──────── Extracted records

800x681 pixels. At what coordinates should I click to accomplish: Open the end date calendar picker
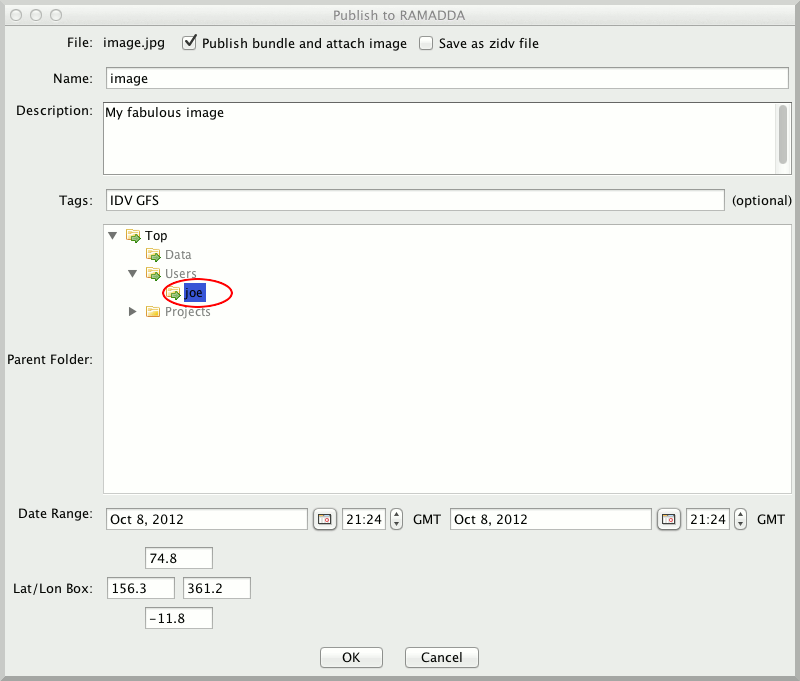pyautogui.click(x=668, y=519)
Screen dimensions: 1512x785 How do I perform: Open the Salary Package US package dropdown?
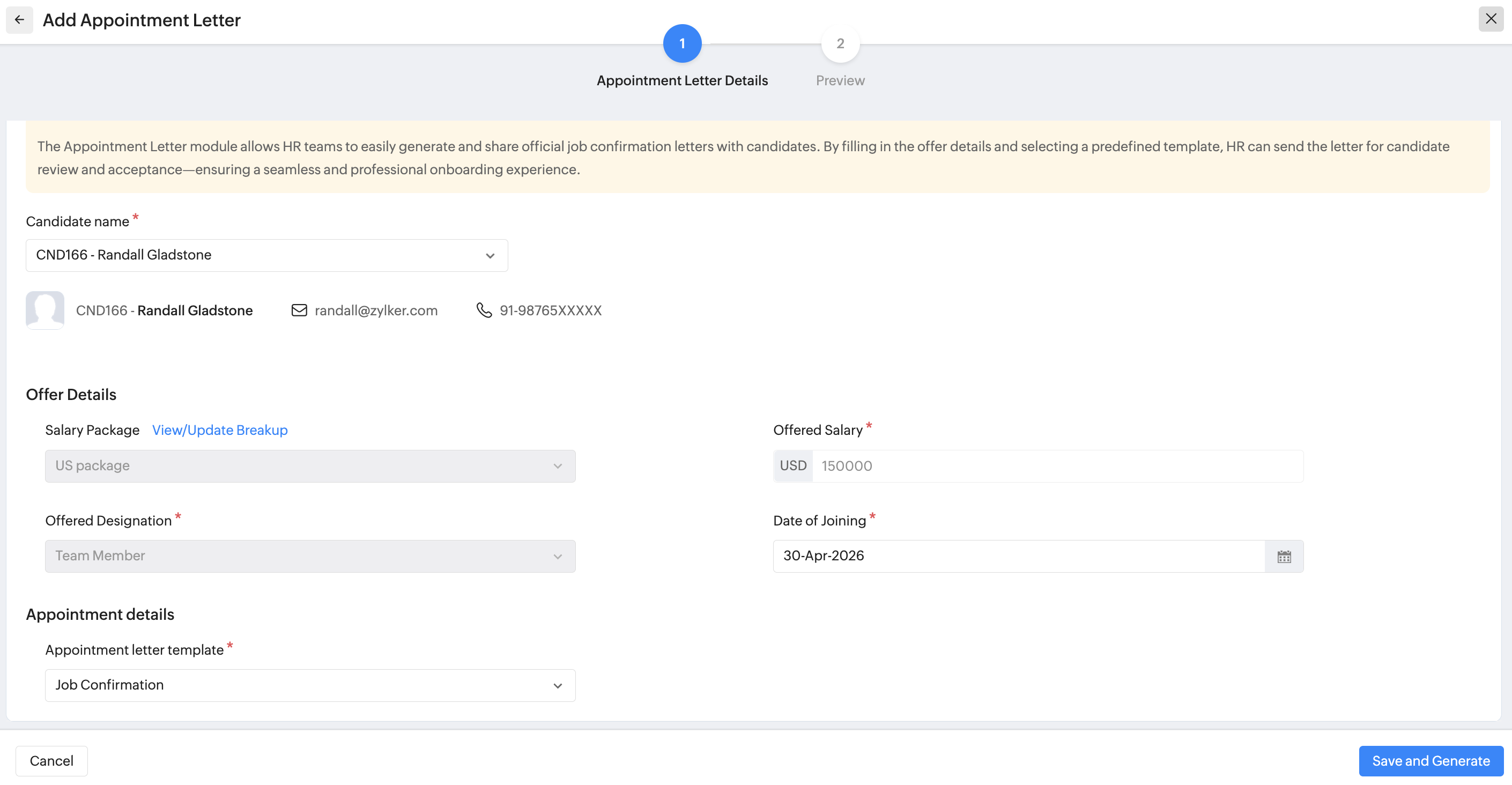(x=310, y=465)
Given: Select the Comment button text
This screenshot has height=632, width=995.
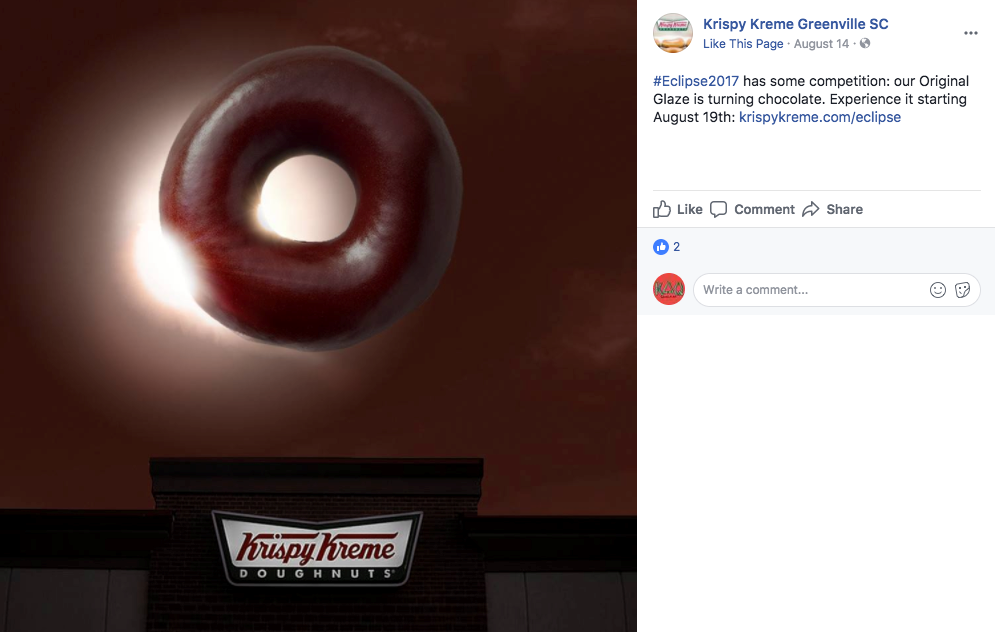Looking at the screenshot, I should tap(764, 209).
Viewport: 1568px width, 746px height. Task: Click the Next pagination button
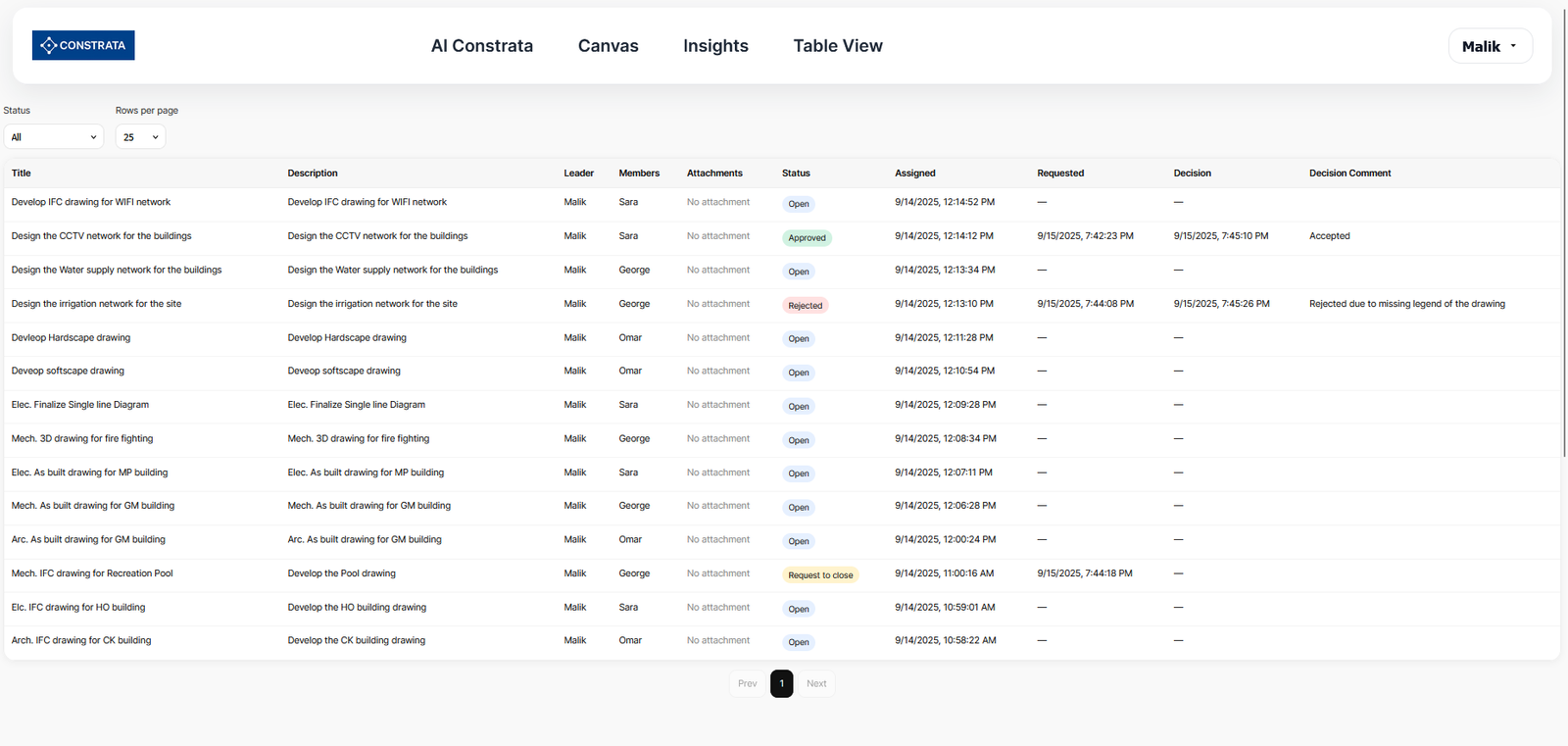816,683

────────────────

** Task to complete **
Copy out every line of the records above word for word, leaving out the pictures.

** Response **
800x681 pixels. At what coordinates should I click to accomplish: Open the end date calendar picker
pyautogui.click(x=668, y=519)
Screen dimensions: 1512x785 How do I perform: Open the Salary Package US package dropdown?
(x=310, y=465)
Given: Select the Comment button text
This screenshot has height=632, width=995.
Looking at the screenshot, I should tap(764, 209).
Viewport: 1568px width, 746px height. Task: Click the Next pagination button
816,683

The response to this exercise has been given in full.